Inside the Surreal World of Designer Dorhout Mees
As part of our Behind the Seams series, we catch up with designer Esther Louise Dorhout Mees ahead of her SS17 show at Paris Fashion Week.
Dutch designer Esther Louise Dorhout Mees worked with Tommy Hilfiger and Bruuns Bazaar before launching her own eponymous label in 2010. The brand takes a sculptural approach to femininity, playing with exaggerated silhouettes that accentuate the female form. As such, Dorhout Mees has come to be synonymous with innovative juxtapositions of both shape and textile, working with a rich variety of materials to create avant-garde designs. We catch up with Esther to delve into her creative process, and find out why SS17 will be the most electrifying collection yet.
Culture Trip (CT): How do you begin the creative process for each collection?
Dorhout Mees (DM): There are always things that tend to capture my attention at a certain moment in time. Whenever these stay with me for a longer period of time, I take a closer look, and they tend to eventually turn into collections. I love the moment when I start with a pencil and white paper, anything can still happen. Then from one moment to the next you create something, where before there was nothing. That feels like magic to me.
CT: What were your influences and inspirations for SS17?
DM: The strike of lightning on a human being, and what that then looks like on a person. This blast of electricity moving through the human body leaves these unbelievable scars on the skin. They are so dark on the one hand but beautiful at the same time, almost delicate, and so different from each other each time. It is where the electricity moved through matter and found the path of least resistance. That inspired me to look closer at the marks and scars on the skin and the movement of light, heat and electricity through matter, and what effect it has on that material. For instance, for the jewellery I wanted to create a second layer of skin, made of silver where electricity was put through, so it created these almost rainbow-like oxidation in the material, that you then water on your skin.
CT: Your designs are typically quite sculptural and dynamic, how did your develop this aesthetic?
DM: It was very instinctive.
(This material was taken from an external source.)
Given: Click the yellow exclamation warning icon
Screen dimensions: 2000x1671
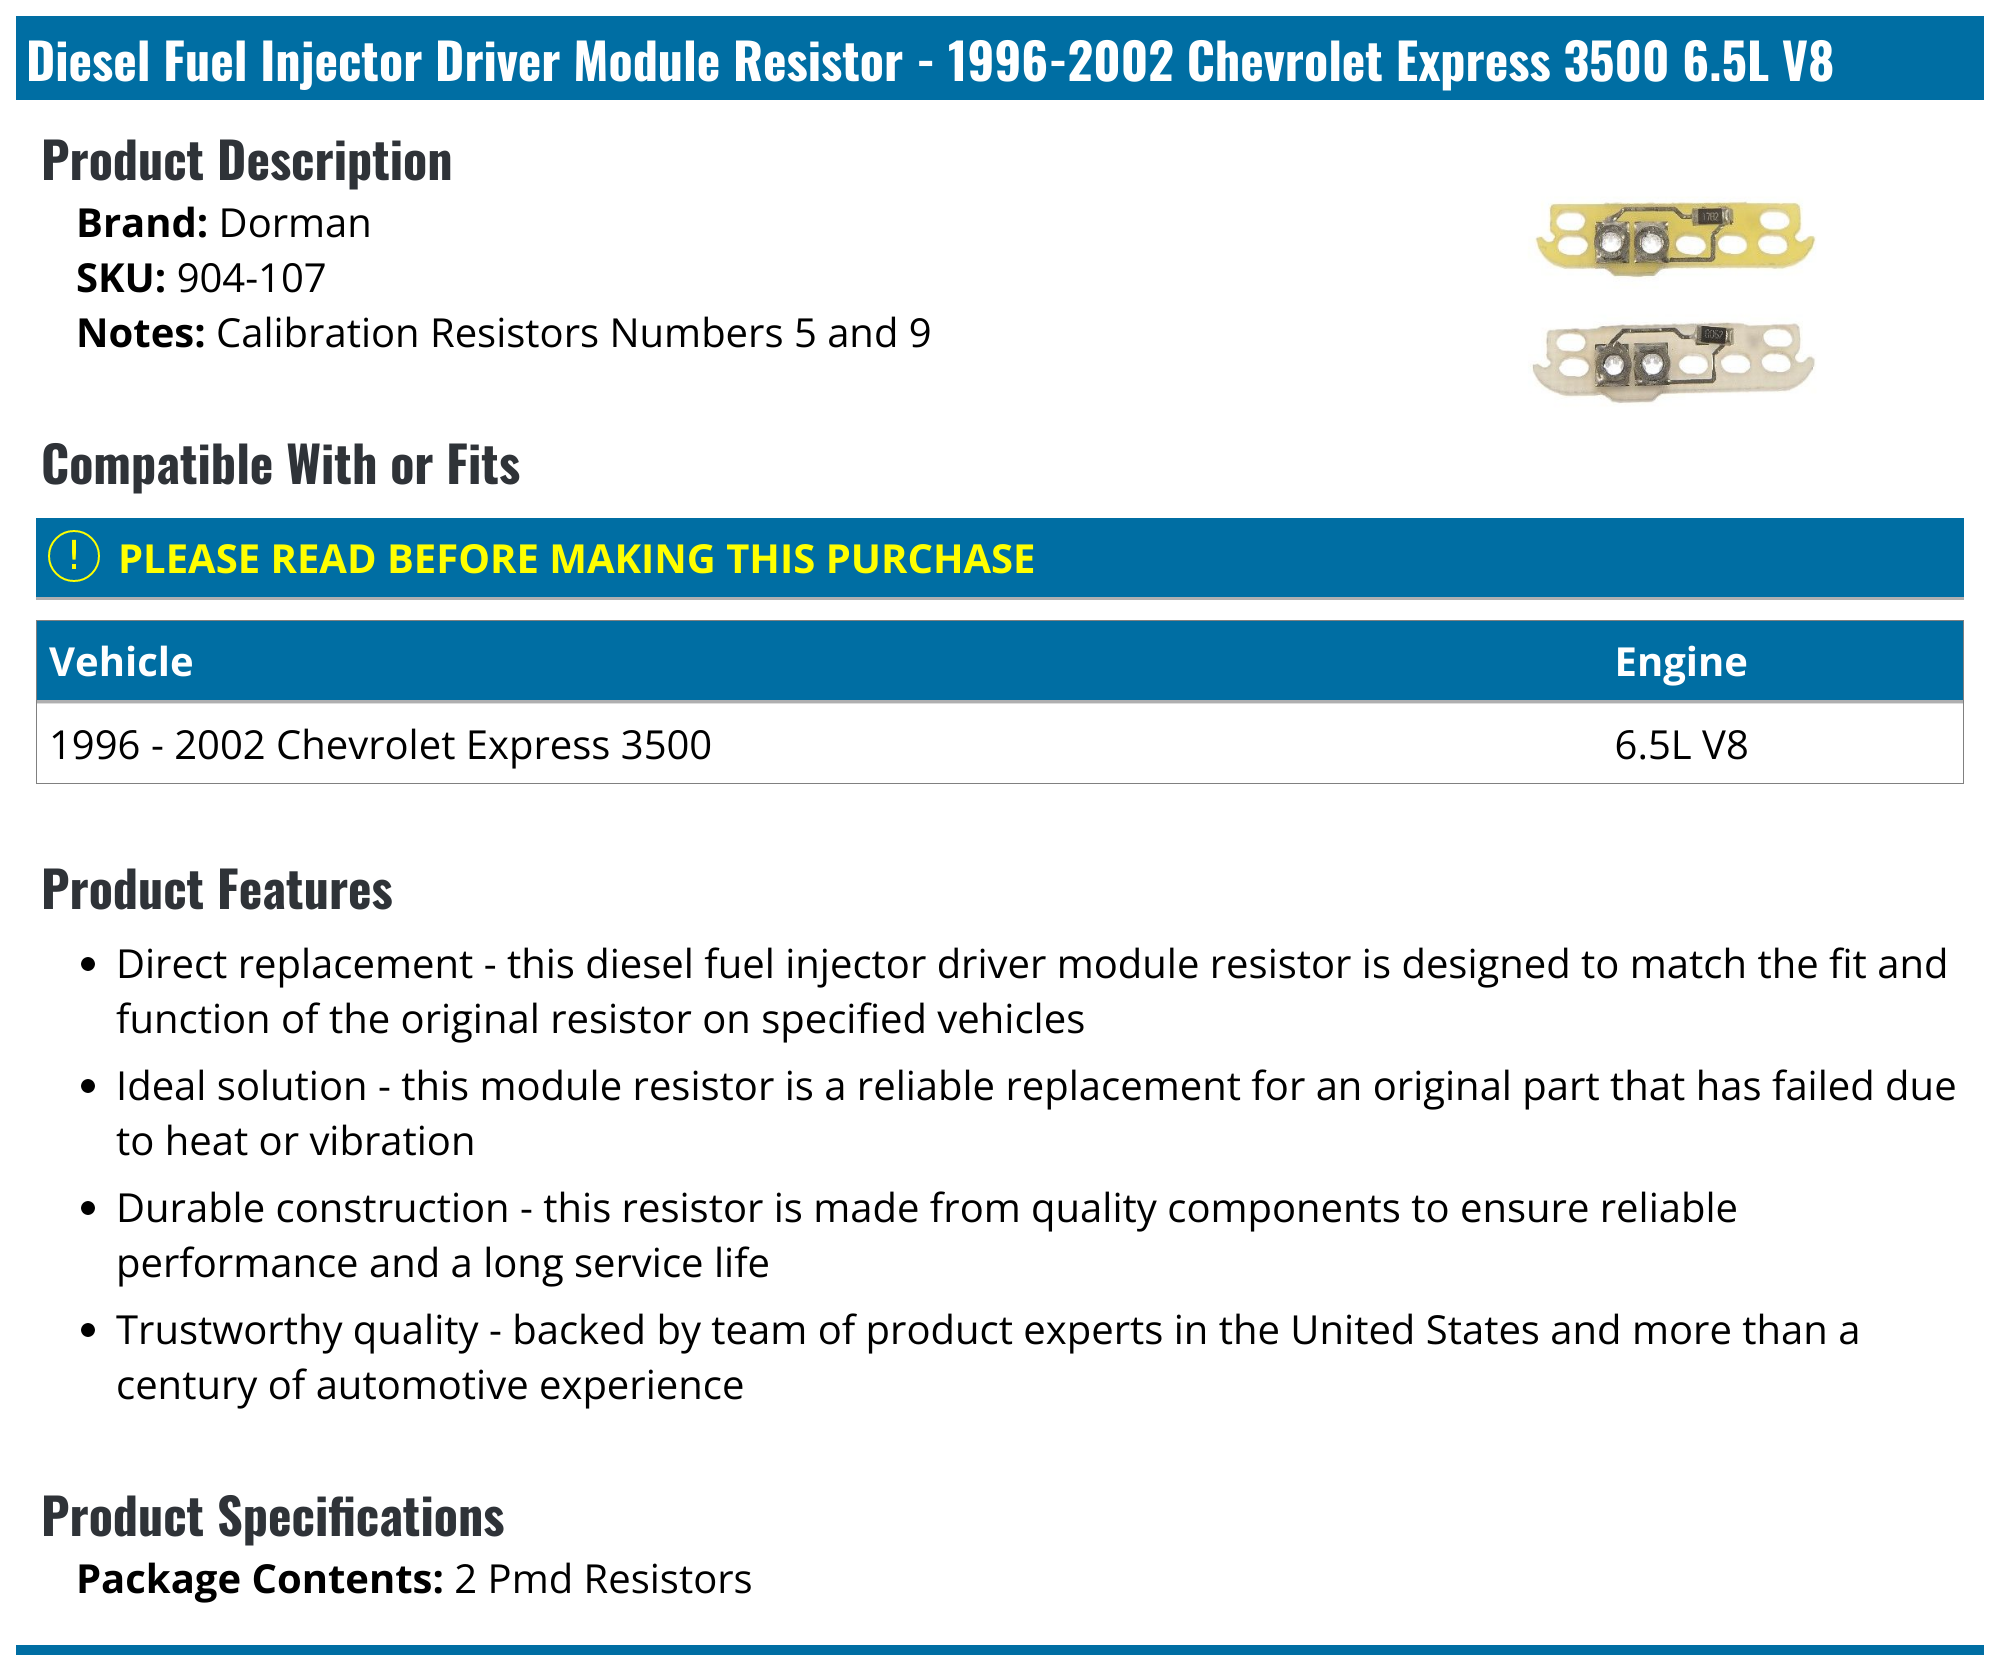Looking at the screenshot, I should (x=74, y=557).

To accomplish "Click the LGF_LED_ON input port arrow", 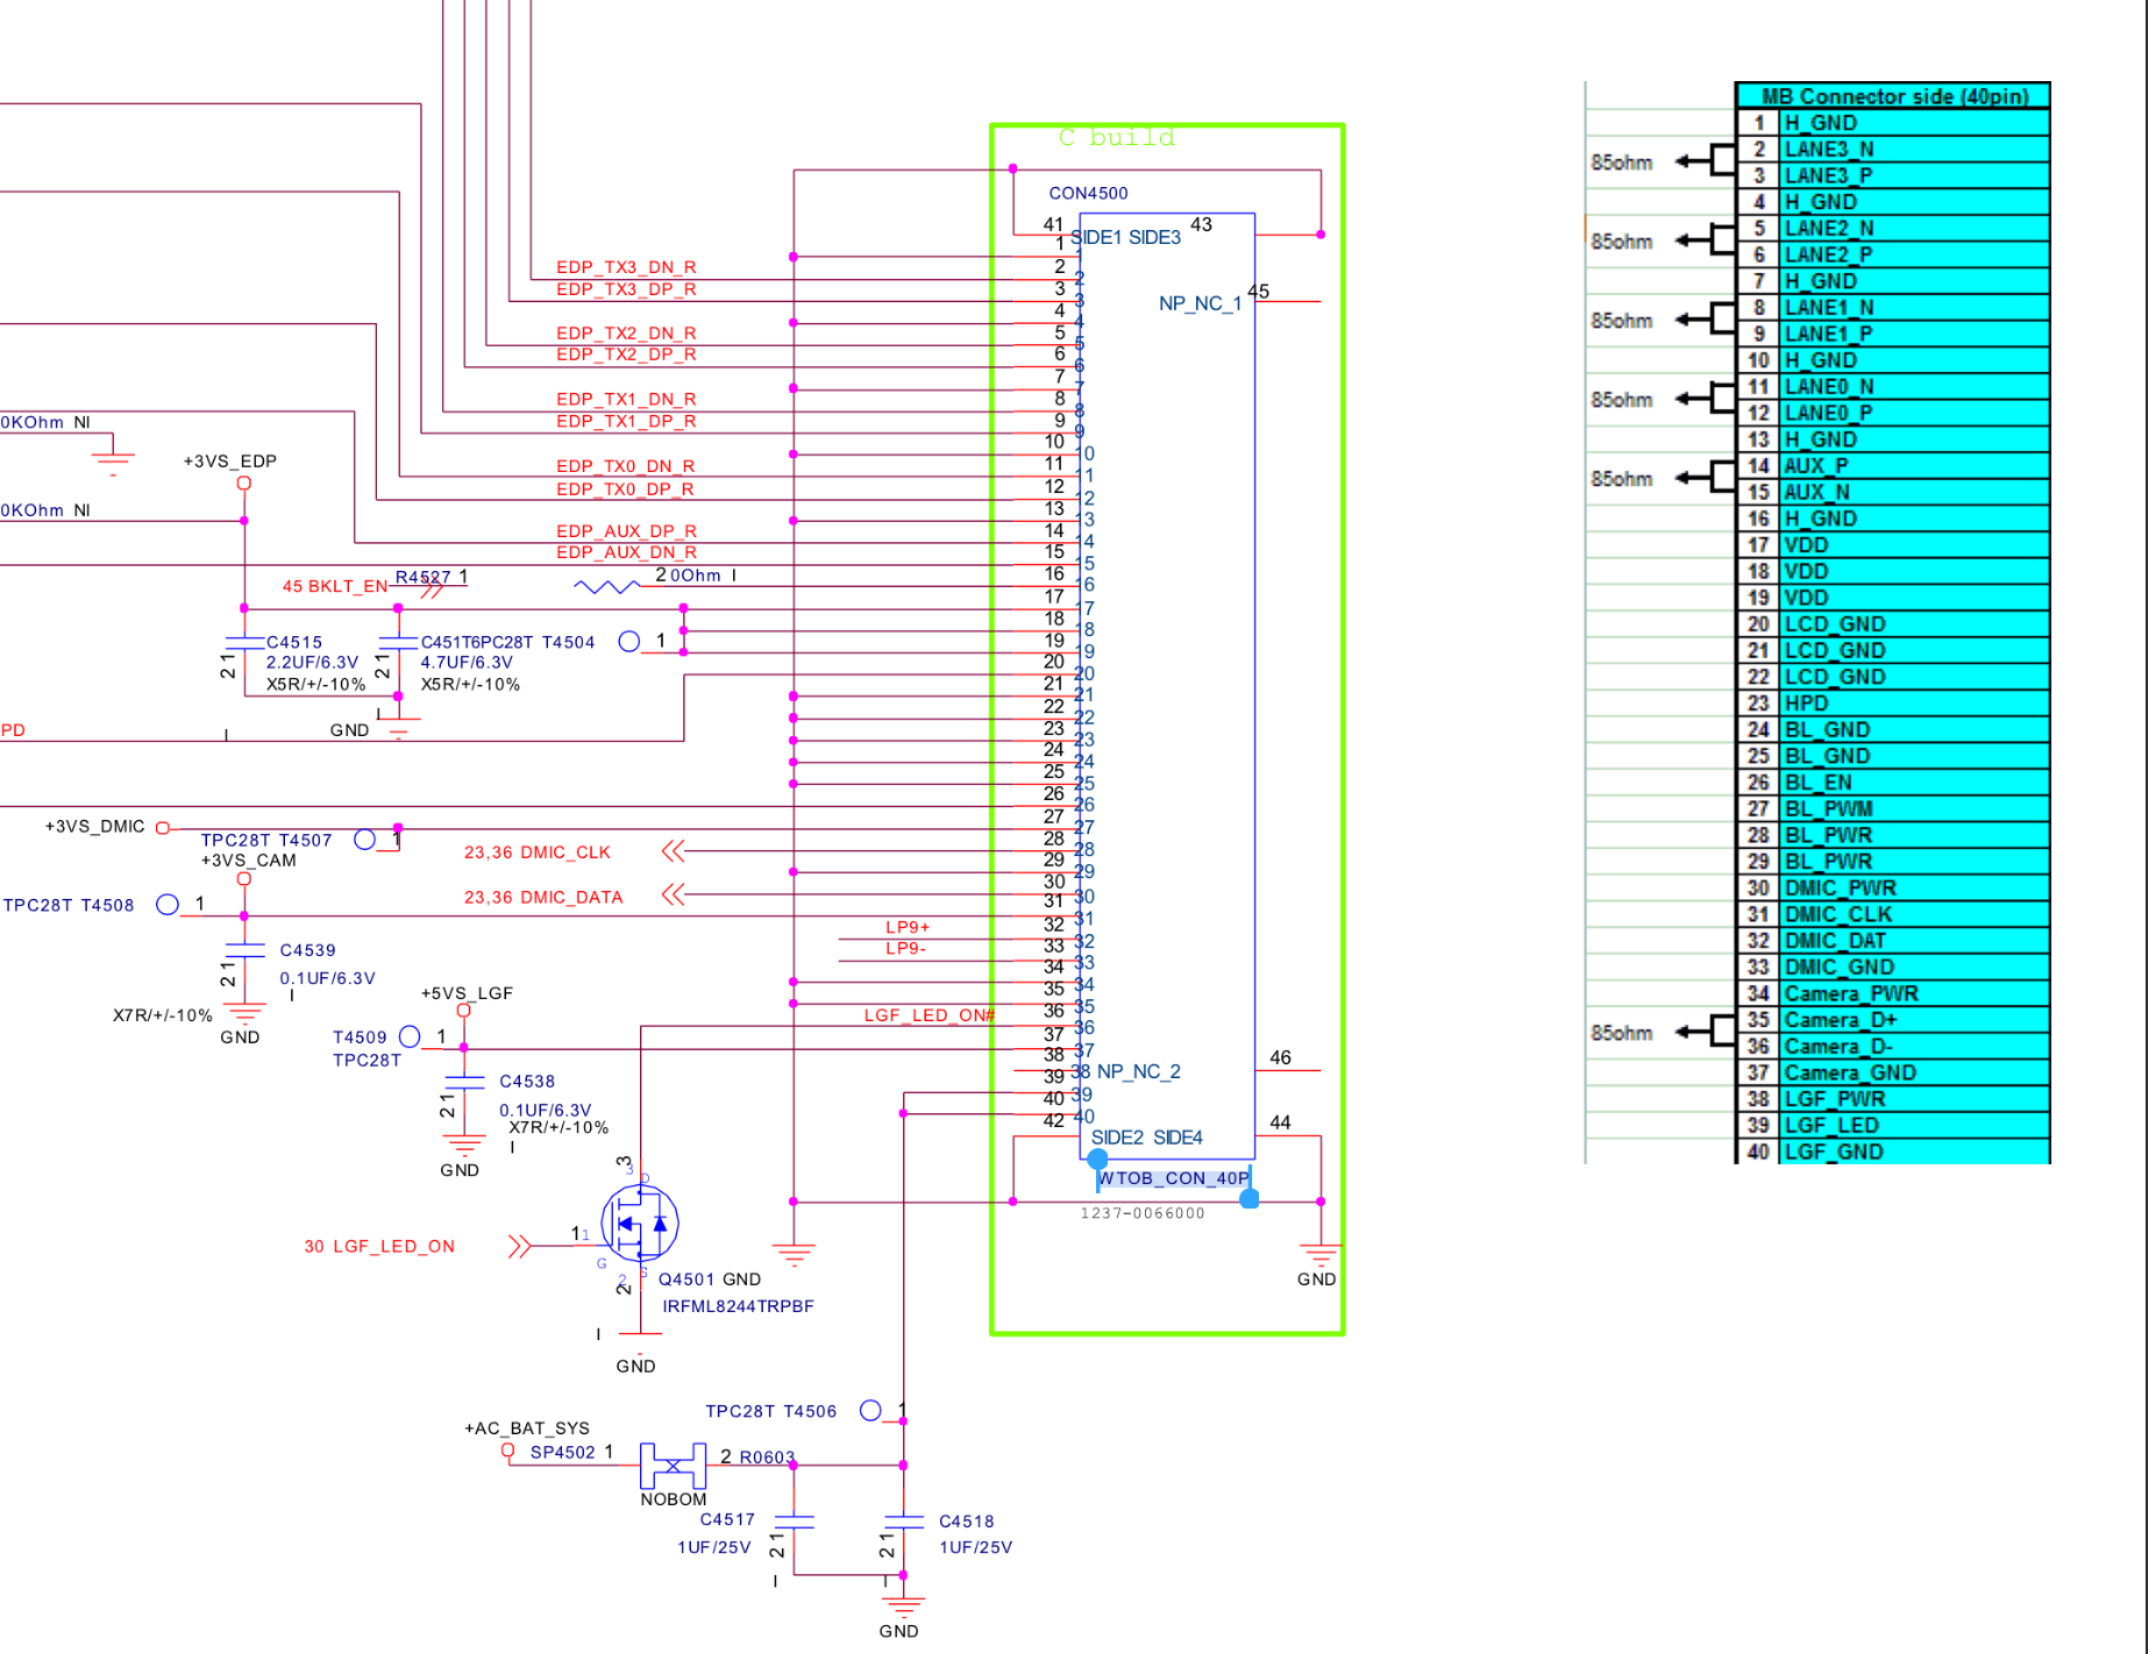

What I love about creating fashion is that it is worn on the human body, which moves and has shapes and a life of its own. So I always felt my story, the one that I am creating, is a duet with the body of a woman. Together we create the design. Also I love contrasts, in shape, silhouette, material and colour – it makes for a certain tension which is interesting to me.
CT: What are your favourite materials to work with?
DM: I love working with natural materials – silks, wools, cashmere – but I also love to create materials and work with ‘un-wearable’ materials to make them useable.
CT: Do you ever find the legacy of couture and high fashion in Paris oppressive?
DM: Actually I never felt that way. Paris has always been an inspiration to me. I love the richness of the history of fashion that lives here. It is something to learn from, either to incorporate or completely disregard, but in any case you need that history to do either of those things. I love it and feel so blessed to be a small part of it now.
CT: What have been the biggest challenges in your career?
DM: There have been many challenges, and they always change. At some point it was to stop working for other big fashion houses, and start my own. Then it was creating my own story, then it was showing it to the public for the first time. Then it moved to telling my stories internationally… I think it is good to never linger too long on one or the other, just to keep moving. Fashion is such an intangible, constantly moving subject and I tend to keep moving along with it.
CT: What are your plans for the rest of 2016?
DM: This is my second show at Paris Fashion Week and that is occupying my world right now. Shortly after, I will be thinking of the next story – maybe a week of quiet first – but soon after I’m sure I will wake up in the middle of the night with a whole set of new ideas, stop sleeping and start drawing the first of them in my nightstand sketchbook.